请从含有“is (1024, 546).”的那一行起，一直到含有“legend-label-20: 20 is”的那一行为止，把这几行记录重写一遍，将其中的“screenshot”换成“screen capture”，其余内容保持不变。答案中不要包含图片。

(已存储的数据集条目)
________________________
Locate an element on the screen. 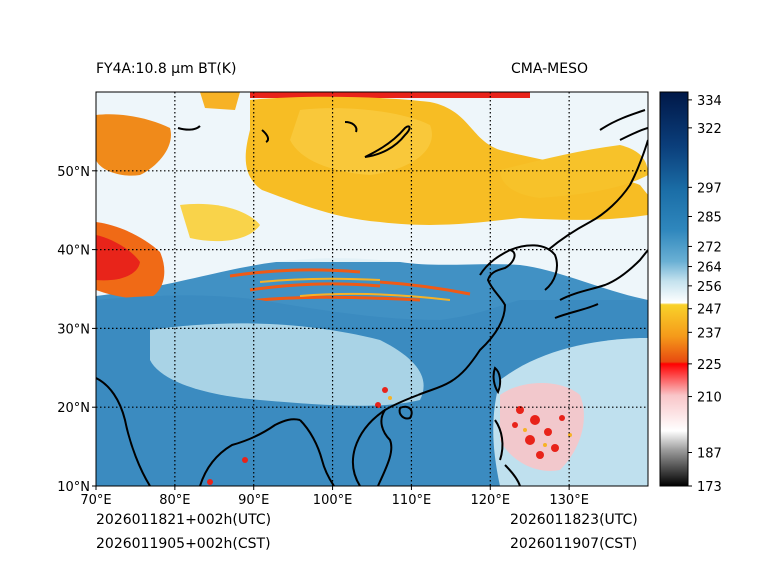  lon-label: 100°E is located at coordinates (333, 500).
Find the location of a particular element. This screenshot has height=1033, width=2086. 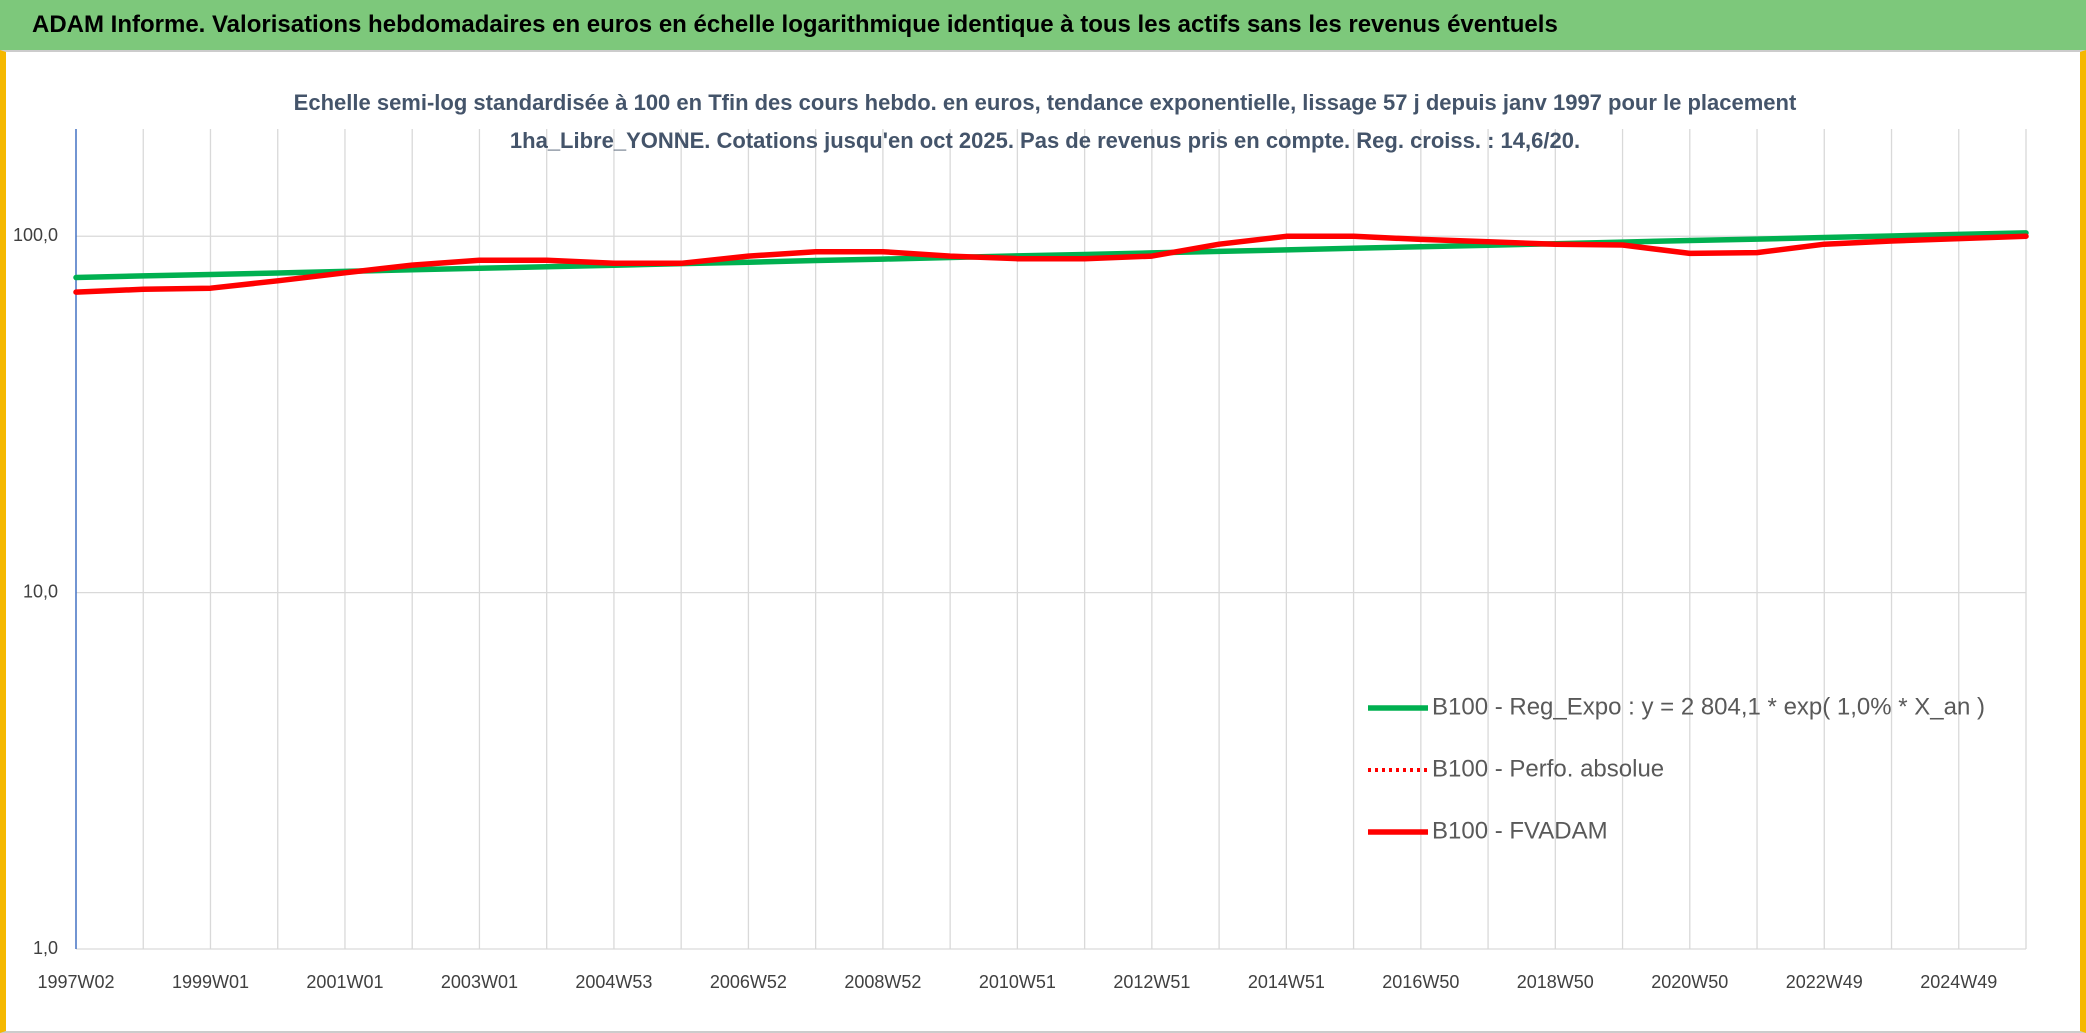

x-tick-label: 2006W52 is located at coordinates (748, 982).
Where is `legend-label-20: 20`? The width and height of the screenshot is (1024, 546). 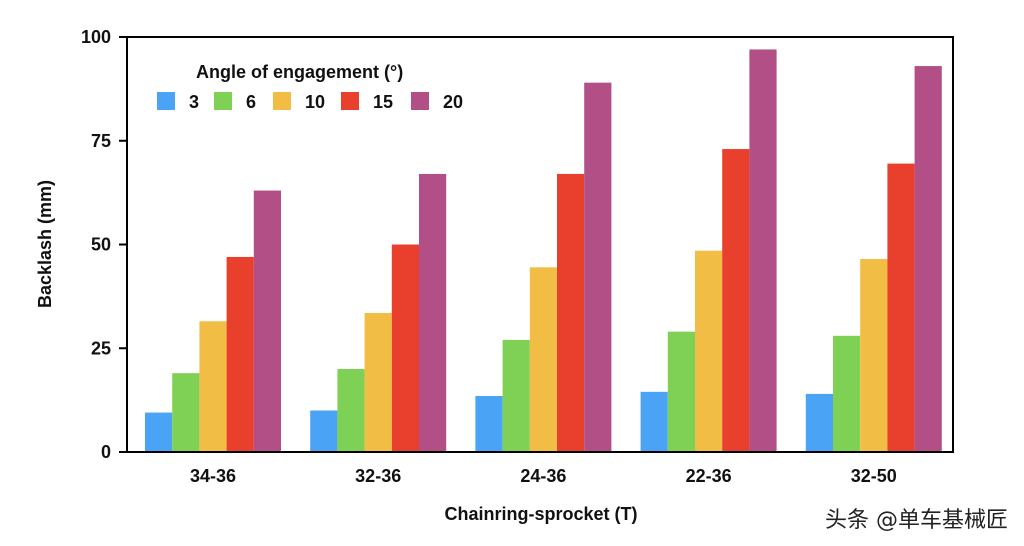
legend-label-20: 20 is located at coordinates (453, 102).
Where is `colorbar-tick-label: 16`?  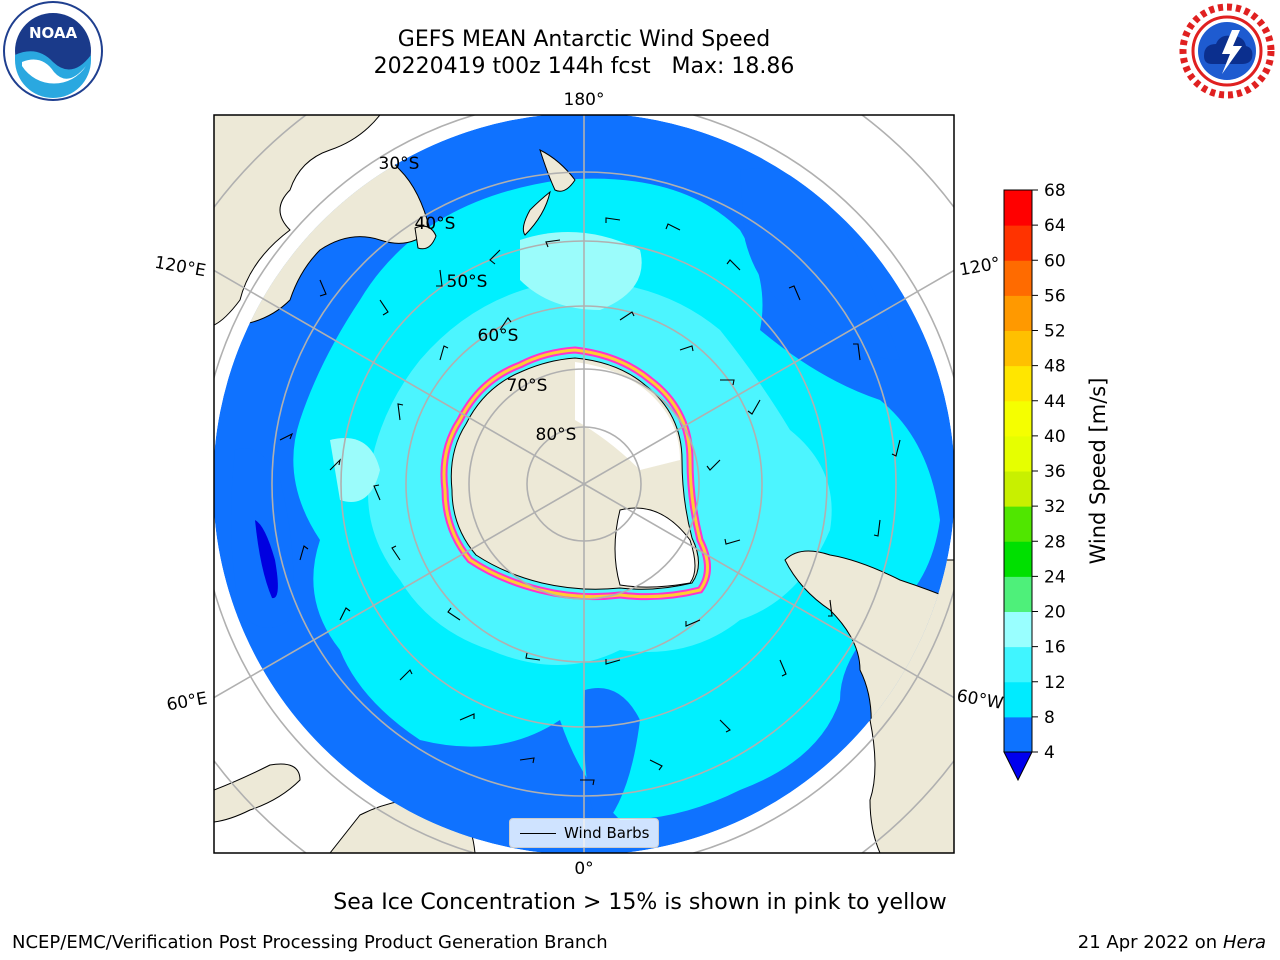
colorbar-tick-label: 16 is located at coordinates (1055, 648).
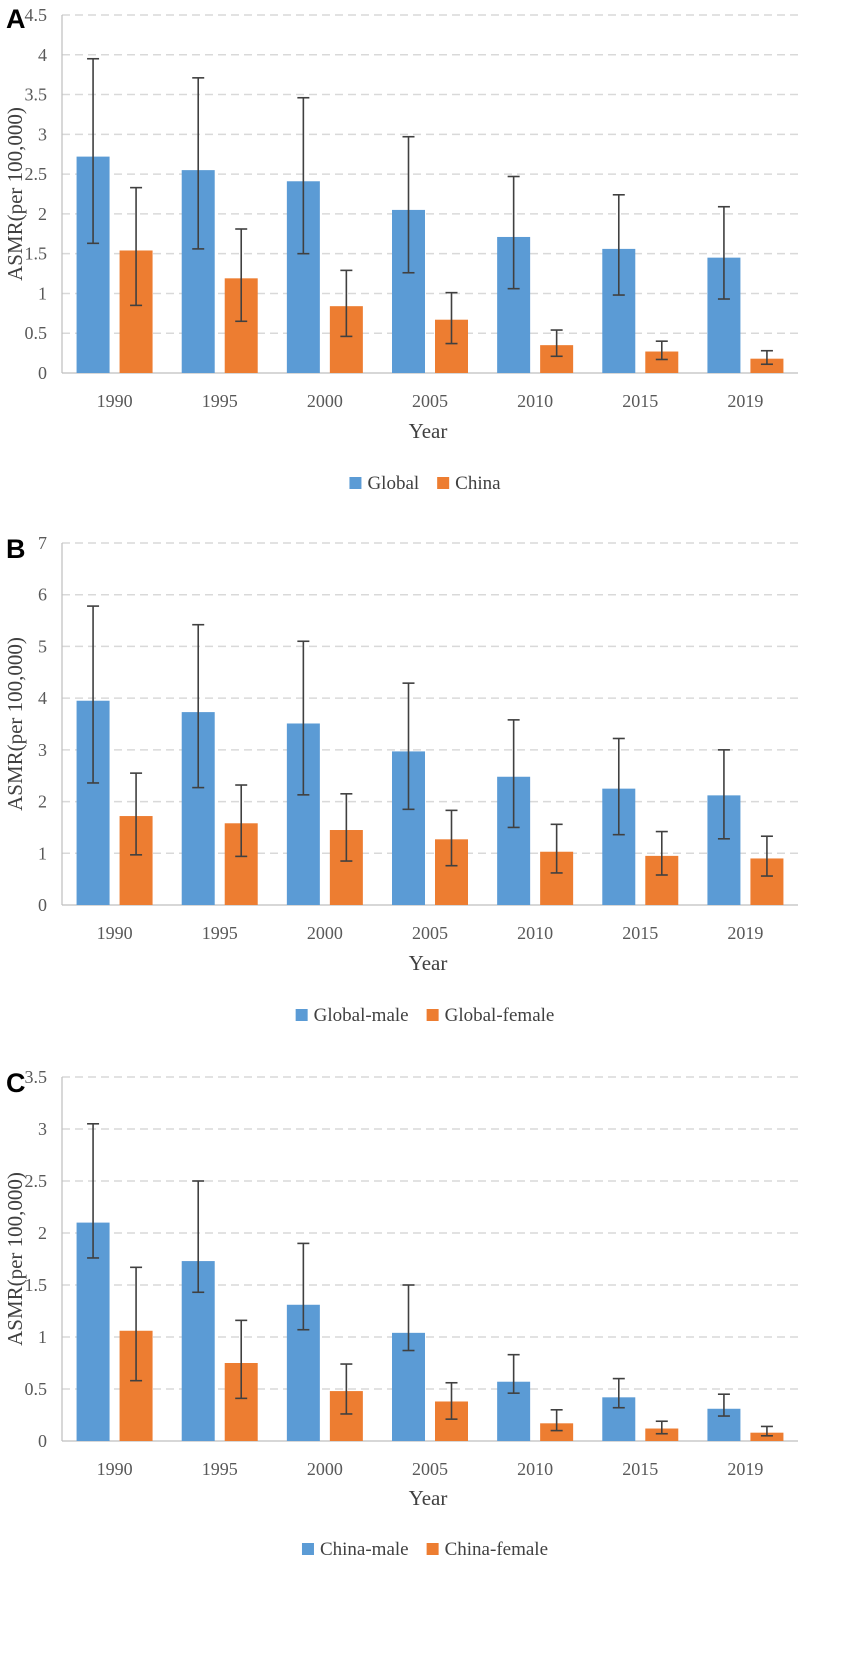 This screenshot has height=1666, width=851. I want to click on legend-swatch-global-female, so click(432, 1015).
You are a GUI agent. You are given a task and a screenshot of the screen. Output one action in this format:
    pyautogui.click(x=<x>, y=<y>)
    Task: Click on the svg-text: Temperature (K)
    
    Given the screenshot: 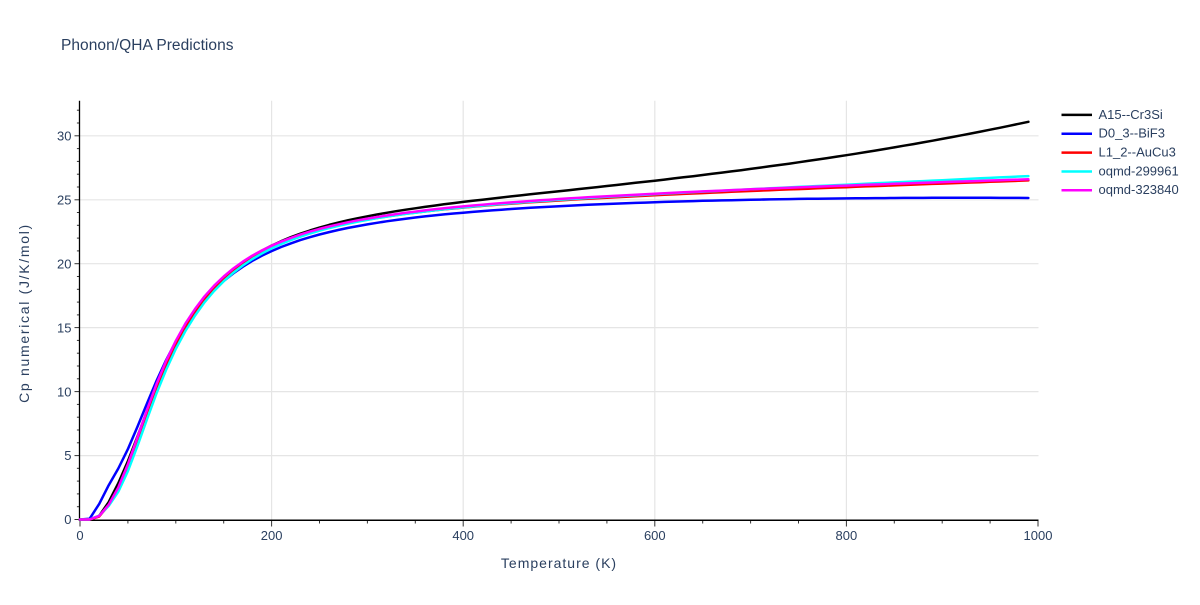 What is the action you would take?
    pyautogui.click(x=559, y=563)
    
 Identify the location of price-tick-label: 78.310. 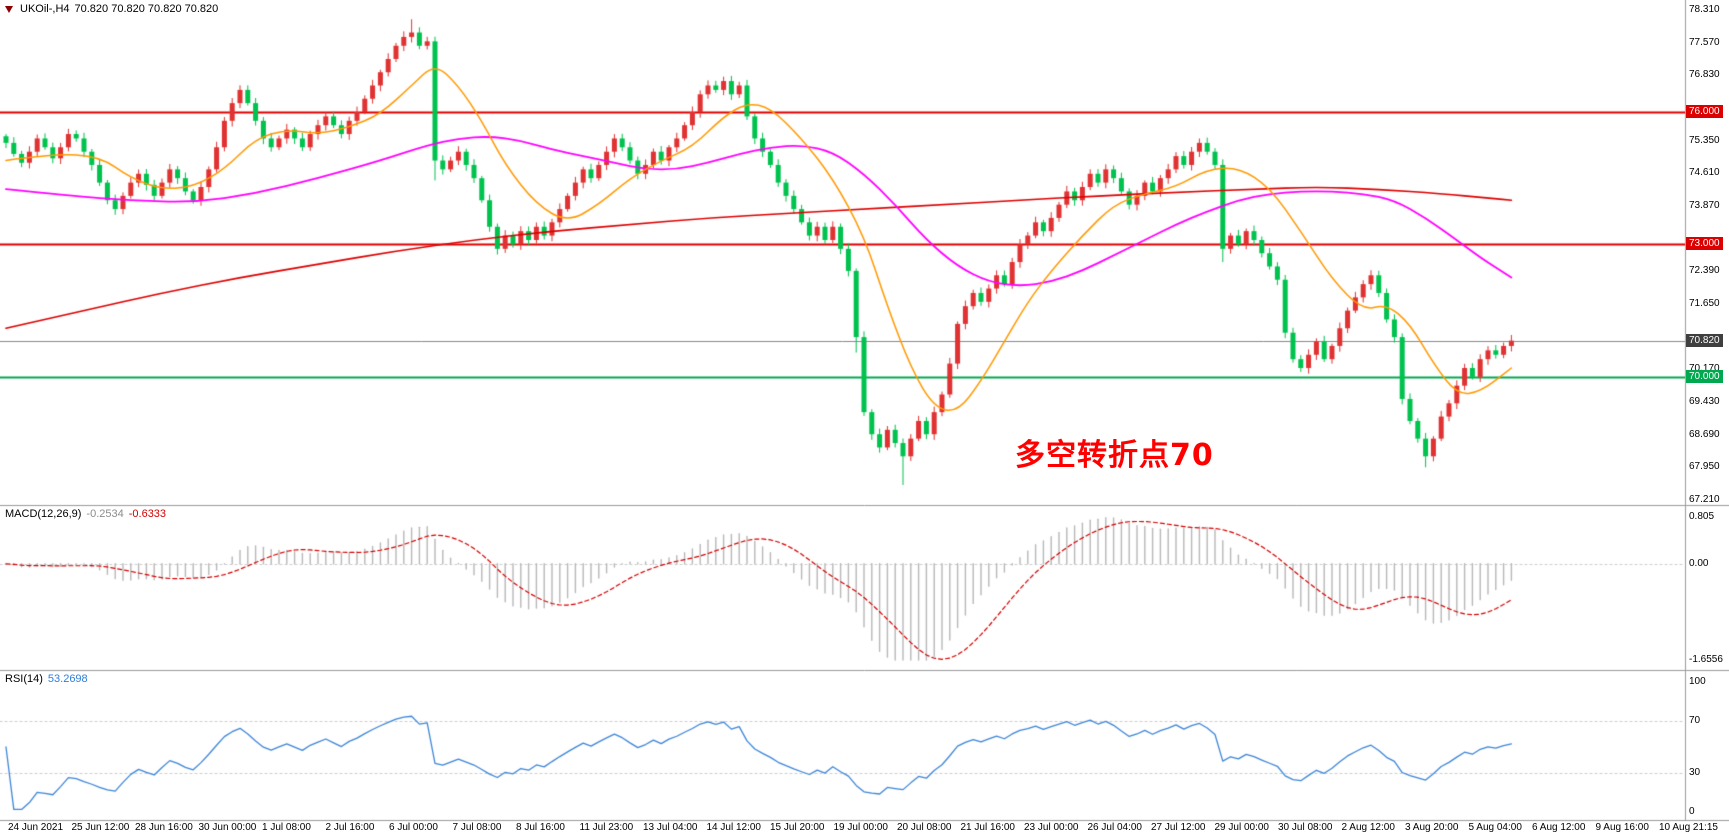
(1704, 10).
________________________
# [本题结果]
Where is `legend-label-20: 20`? The width and height of the screen capture is (1024, 546). 
legend-label-20: 20 is located at coordinates (453, 102).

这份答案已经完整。